Automatic transcription of handwritten Old Occitan language

We propose an innovative HTR approach that leverages the transformer architecture for the recognition of handwritten Old Occitan, a low-resource language. We develop and rely on elaborate data augmentation techniques for both text and image data.

Our model combines a custom-trained Swin image encoder with a BERT-based text decoder, which we pre-train using a large-scale augmented synthetic data set and fine-tune on the small human-labeled data set.

Experimental results reveal that our approach surpasses the performance of current state-of-the-art models for Old Occitan HTR, including open-source transformer-based models such as a fine-tuned TrOCR and commercial applications like Google Cloud Vision.

Main steps

Annotation of ~ 41k data points (80% train / 10% validation / 10% test)
Pre-processing of images and text to enhance data augmentation:
- Synthetic image generation through an extended EMNIST dataset
- Synthetic corpus generation through merged Old Occitan corpora
Byte-level BPE Tokenization on a synthetic Old Occitan corpus
VisionEncoderDecoder model pre-training with synthetic images and fine-tuning with real (rotated and dilated) images
Model selection from 24 experimental setups covering four vision encoders (BEiT, DeiT, ViT and Swin) and two language decoders (GPT-2 and BERT)
Swin + BERT is the best-performing model with a test performance of weighted CER 0.005 and 96.5% correctly predicted labels.
Benchmarking against external open-source and commercial tools: EasyOCR, PaddleOCR, Tesseract OCR, Google Cloud Vision, and a fine-tuned TrOCR
- Our approach achieves SOTA results in the Old Occitan data set
Further experiments on an external data set exhibit a good performance (after automatic post-processing) of weighted CER 0.011, and 92.1% correctly predicted labels

Project Organization

├── LICENSE
├── README.md          <- This file.
├── requirements.txt   <- The requirements.txt file
├── .gitattributes     <- The extensions to be tracked with Git LFS.
│
├── augmentation       <- Includes the synthetic corpus and the extended EMNIST data set.
│
├── benchmarking       <- Includes benchmarking results with external OCR/HTR tools as well as benchmarking on an external Old Occitan data set.
│
├── data               <- Includes "Pansier corpus" and merged corpora file, labels, and original and preprocessed images for the DOM project and a different Occitan data set.
│
├── error_analysis     <- Includes file with the test set performance of our final model. Used for visualizations and benchmarking.
│    
├── model              <- Includes best-performing model (Swin + BERT) with its config.json file.
│
├── model_comparison   <- Includes inference results on validation set for 4 x 2 x 3 = 24 combinations of vision encoders, language decoders, and training setups.
│
├── src                <- Contains the source code for training (model and tokenizer), inference, data preparation (images and text), and benchmarking evaluation.
│
└── tokenizer          <- Includes the byte-level BPE tokenizer and the corpus it is trained on.

Example: Swin + BERT inference and CER calculation in `python`

import os
import torch
from torch.utils.data import Dataset
from transformers import VisionEncoderDecoderModel, PreTrainedTokenizerFast, AutoFeatureExtractor
from PIL import Image
import pandas as pd
from torchmetrics import CharErrorRate
import numpy as np


# Specify the path to the OcciGen repository
repository_path = '/path/to/OcciGen/'

# Construct the paths relative to the repository
tokenizer_path = os.path.join(repository_path, 'tokenizer/')
model_path = os.path.join(repository_path, 'model/')
image_path = os.path.join(repository_path, 'data/dom_project/test_preprocessed/')
label_path = os.path.join(repository_path, 'data/dom_project/blue_cards_labels.xlsx')

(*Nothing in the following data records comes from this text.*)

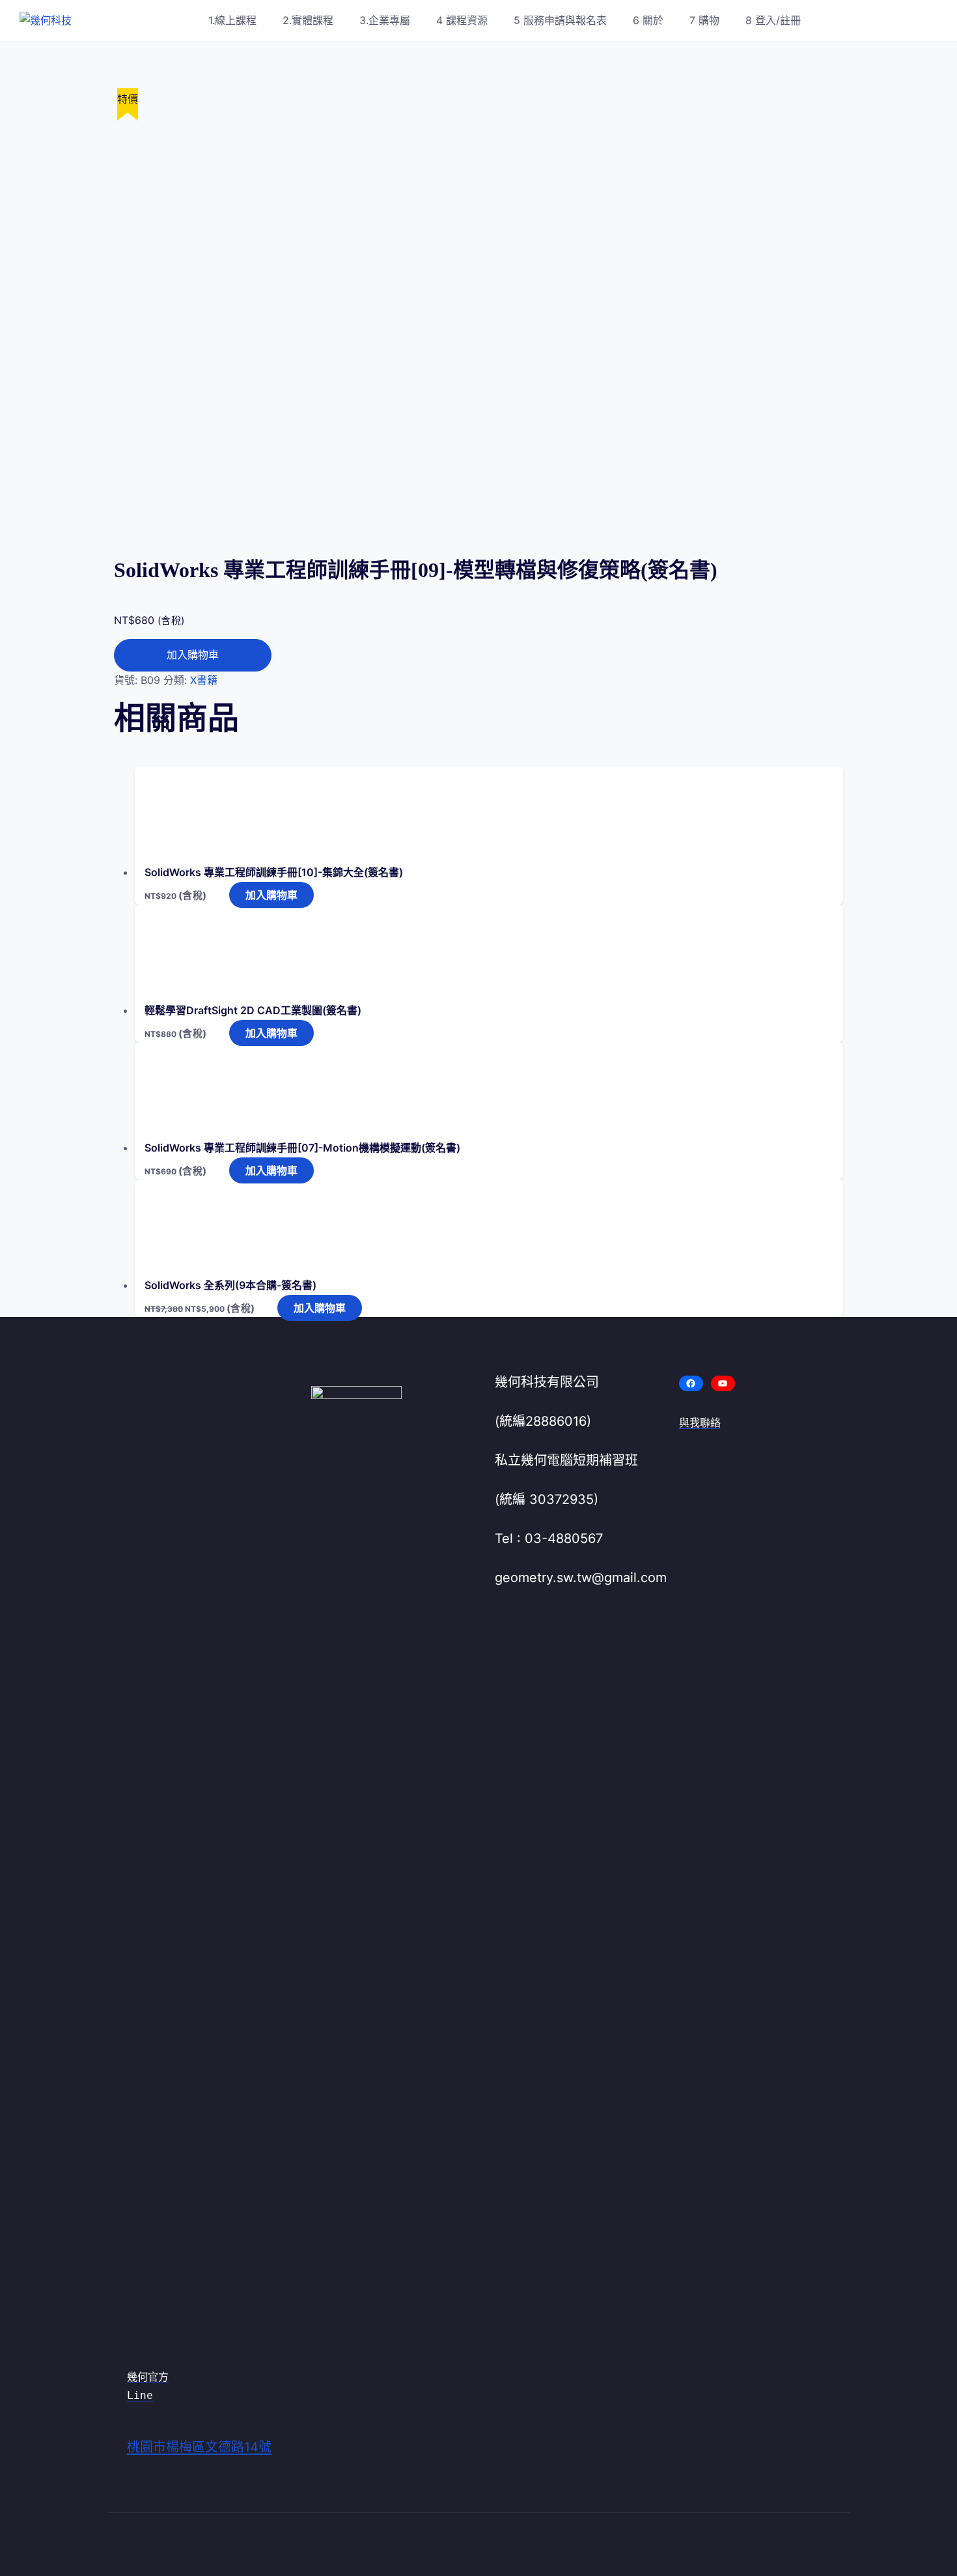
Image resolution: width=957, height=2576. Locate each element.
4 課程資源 (462, 20)
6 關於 (648, 20)
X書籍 (203, 679)
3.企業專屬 (384, 20)
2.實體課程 (308, 20)
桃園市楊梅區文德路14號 (199, 2447)
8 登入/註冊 (773, 20)
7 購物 (704, 20)
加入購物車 (193, 654)
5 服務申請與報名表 (560, 20)
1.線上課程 (232, 20)
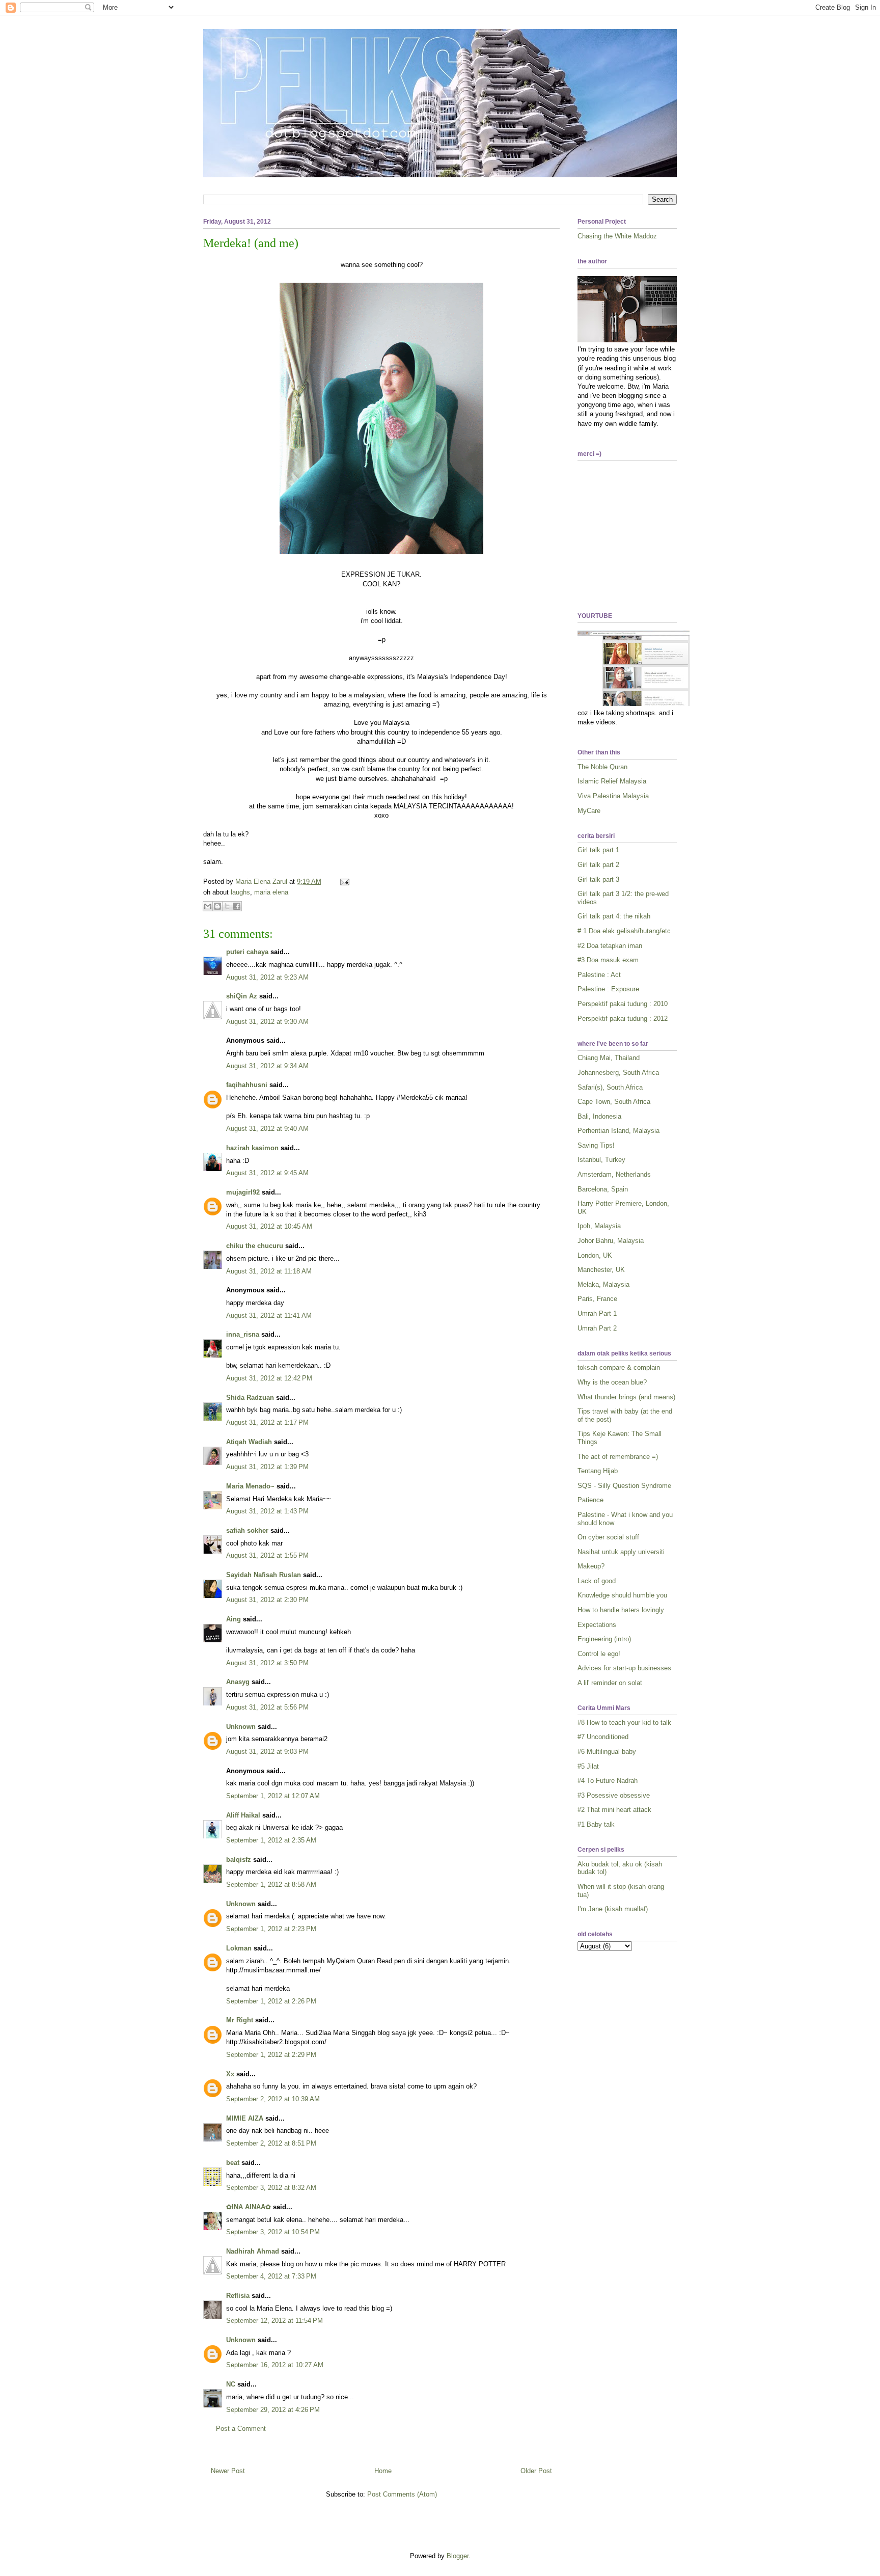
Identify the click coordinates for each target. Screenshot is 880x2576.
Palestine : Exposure (608, 989)
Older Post (536, 2471)
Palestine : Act (599, 975)
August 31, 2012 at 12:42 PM (269, 1378)
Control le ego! (599, 1654)
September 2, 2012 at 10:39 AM (273, 2099)
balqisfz (238, 1859)
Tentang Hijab (598, 1471)
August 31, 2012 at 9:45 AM (267, 1173)
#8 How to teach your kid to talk (624, 1722)
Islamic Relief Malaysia (612, 781)
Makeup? (591, 1566)
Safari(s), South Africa (610, 1087)
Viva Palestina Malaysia (613, 796)
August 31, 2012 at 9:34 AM (267, 1066)
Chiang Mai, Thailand (609, 1058)
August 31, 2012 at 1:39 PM (267, 1467)
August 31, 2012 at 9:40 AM (267, 1128)
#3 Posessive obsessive (614, 1795)
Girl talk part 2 (598, 865)
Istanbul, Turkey (601, 1159)
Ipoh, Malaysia (599, 1226)
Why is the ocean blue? (612, 1382)
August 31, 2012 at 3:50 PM (267, 1663)
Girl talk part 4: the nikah (614, 916)
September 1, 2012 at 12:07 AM (273, 1796)
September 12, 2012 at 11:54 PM (274, 2320)
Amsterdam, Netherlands (614, 1174)
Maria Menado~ (250, 1486)
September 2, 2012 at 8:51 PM (271, 2143)
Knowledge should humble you (622, 1595)
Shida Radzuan (250, 1397)
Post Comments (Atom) (402, 2494)
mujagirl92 (243, 1192)
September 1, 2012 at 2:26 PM (271, 2001)
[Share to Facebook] (237, 906)
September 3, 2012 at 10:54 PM (273, 2232)
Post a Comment (241, 2428)
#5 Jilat (588, 1766)
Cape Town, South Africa (614, 1101)
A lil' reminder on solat (610, 1683)
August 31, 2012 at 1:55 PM (267, 1555)
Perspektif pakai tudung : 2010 (623, 1004)
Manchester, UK (601, 1269)
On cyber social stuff (608, 1537)
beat (232, 2162)
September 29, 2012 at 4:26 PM (273, 2410)
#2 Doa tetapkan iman (610, 946)
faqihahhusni (246, 1085)
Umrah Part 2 (597, 1328)
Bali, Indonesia (599, 1116)
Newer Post (228, 2471)
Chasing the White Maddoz (617, 236)
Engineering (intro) (604, 1639)
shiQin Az (241, 996)
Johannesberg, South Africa (618, 1072)
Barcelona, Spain (603, 1189)
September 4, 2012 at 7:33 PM (271, 2276)
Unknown (241, 1726)
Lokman (239, 1948)
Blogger (458, 2556)
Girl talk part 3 (598, 879)
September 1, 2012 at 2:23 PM (271, 1929)
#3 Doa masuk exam (608, 960)
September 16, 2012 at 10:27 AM (274, 2365)
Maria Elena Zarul (262, 881)
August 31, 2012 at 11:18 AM (269, 1271)
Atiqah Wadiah (249, 1442)
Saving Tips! (596, 1145)
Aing (233, 1619)
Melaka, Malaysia (603, 1284)
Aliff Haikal (243, 1815)
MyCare (589, 811)
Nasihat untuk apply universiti (621, 1552)
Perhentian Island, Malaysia (618, 1130)
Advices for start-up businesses (624, 1668)
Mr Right (239, 2020)
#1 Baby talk (596, 1824)
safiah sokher (247, 1530)
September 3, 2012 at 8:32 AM (271, 2187)
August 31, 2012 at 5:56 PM (267, 1707)
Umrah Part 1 (597, 1313)
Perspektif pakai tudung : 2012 (623, 1018)
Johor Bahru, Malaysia (611, 1240)
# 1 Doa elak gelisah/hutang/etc (624, 931)
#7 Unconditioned (603, 1737)
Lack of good (597, 1581)
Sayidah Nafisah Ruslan (263, 1575)
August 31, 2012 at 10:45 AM (269, 1226)
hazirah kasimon (252, 1148)
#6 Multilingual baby (607, 1751)
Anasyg (238, 1682)
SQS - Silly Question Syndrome (624, 1485)
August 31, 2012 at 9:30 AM (267, 1021)
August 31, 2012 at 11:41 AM (269, 1315)
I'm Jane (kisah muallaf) (613, 1909)
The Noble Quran (602, 767)
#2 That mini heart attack (614, 1809)
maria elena (271, 892)
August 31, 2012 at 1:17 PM (267, 1422)
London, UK (595, 1255)
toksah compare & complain (619, 1367)
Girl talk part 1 (598, 850)
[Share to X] (227, 906)
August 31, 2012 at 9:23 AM (267, 977)
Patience (590, 1500)
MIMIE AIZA (244, 2118)
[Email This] (208, 906)
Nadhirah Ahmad (252, 2251)
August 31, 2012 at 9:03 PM (267, 1751)
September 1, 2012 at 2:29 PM (271, 2054)
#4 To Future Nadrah (608, 1780)
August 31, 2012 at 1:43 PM (267, 1511)
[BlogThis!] (217, 906)
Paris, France (597, 1299)
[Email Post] (343, 881)
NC (230, 2384)
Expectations (597, 1625)
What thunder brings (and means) (626, 1397)
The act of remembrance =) (618, 1456)
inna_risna (242, 1334)
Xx (230, 2074)
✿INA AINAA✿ (248, 2207)
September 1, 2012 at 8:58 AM (271, 1884)
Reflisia (238, 2295)
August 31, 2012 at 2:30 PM (267, 1600)
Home (383, 2471)
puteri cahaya (247, 952)
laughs (240, 892)
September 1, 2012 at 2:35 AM (271, 1840)
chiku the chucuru (254, 1246)
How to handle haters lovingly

image_dataframe = pd.read_excel(label_path)
image_dataframe = image_dataframe[image_dataframe["split"] == "test"]
image_names = list(image_dataframe['preproc_file_name'])
image_labels = list(image_dataframe['label'])

# Load model
tokenizer = PreTrainedTokenizerFast(tokenizer_file=tokenizer_path + "byte-level-BPE.tokenizer.json")
feature_extractor = AutoFeatureExtractor.from_pretrained("microsoft/swin-base-patch4-window7-224-in22k")
model = VisionEncoderDecoderModel.from_pretrained(model_path)
device = torch.device("cuda" if torch.cuda.is_available() else "cpu")
print(device)
model.to(device)

# Define metric
metric = CharErrorRate()

# Empty predictions list
labels_list = []
predictions_list = []
cer_list = []

# Define handling of data samples
class CustomDataset(Dataset):
    def __init__(self, image_names, image_path, feature_extractor, transform=None):
        self.image_names = image_names
        self.image_path = image_path
        self.feature_extractor = feature_extractor
        self.transform = transform

    def __len__(self):
        return len(self.image_names)

    def __getitem__(self, idx):
        image_name = self.image_names[idx]
        image = Image.open(self.image_path + image_name)
        
        # Convert image to RGB mode
        if image.mode != 'RGB':
            image = image.convert('RGB')

        if self.transform:
            image = self.transform(image)

        pixel_values = self.feature_extractor(images=image, return_tensors="pt").pixel_values.to(device)
        return pixel_values
    

dataset = CustomDataset(image_names, image_path, feature_extractor, transform=None)

# Inference and CER calculation
for i in range(len(image_labels)):
    pixel_values = dataset[i].to(device)  # Move the image tensor to the device
    try:
        # Generate ids predictions
        generated_ids = model.generate(
            pixel_values,
            no_repeat_ngram_size=100,
            max_length=200,
            num_beams=1,
            num_return_sequences=1
        )

        # Decode predictions
        generated_text = tokenizer.batch_decode(generated_ids, skip_special_tokens=True)

        # Calculate CER for each prediction in the batch
        label = image_labels[i]
        generated_text_i = generated_text[0]  # Since num_return_sequences=1, take the first generated sequence
        cer = metric(preds=generated_text_i, target=label).item()
        cer = np.round(cer, 5)

        labels_list.append(label)
        predictions_list.append(generated_text_i)
        cer_list.append(cer)

        print(f'Test example number {len(cer_list)}:\nLabel: {label}\nPrediction: {generated_text_i}\nCER: {cer}\nCurrent mean CER: {np.mean(cer_list)}\n')

    except TypeError as e:
        typekey = (pixel_values.shape, pixel_values.dtype)
        raise TypeError(f"Cannot handle this data type: {str(typekey[0])}, {str(typekey[1])}") from e

mean_cer = np.mean(cer_list)
mean_cer = np.round(mean_cer, 5)
print(f'\nMean CER over {len(cer_list)} test examples: {mean_cer}\n')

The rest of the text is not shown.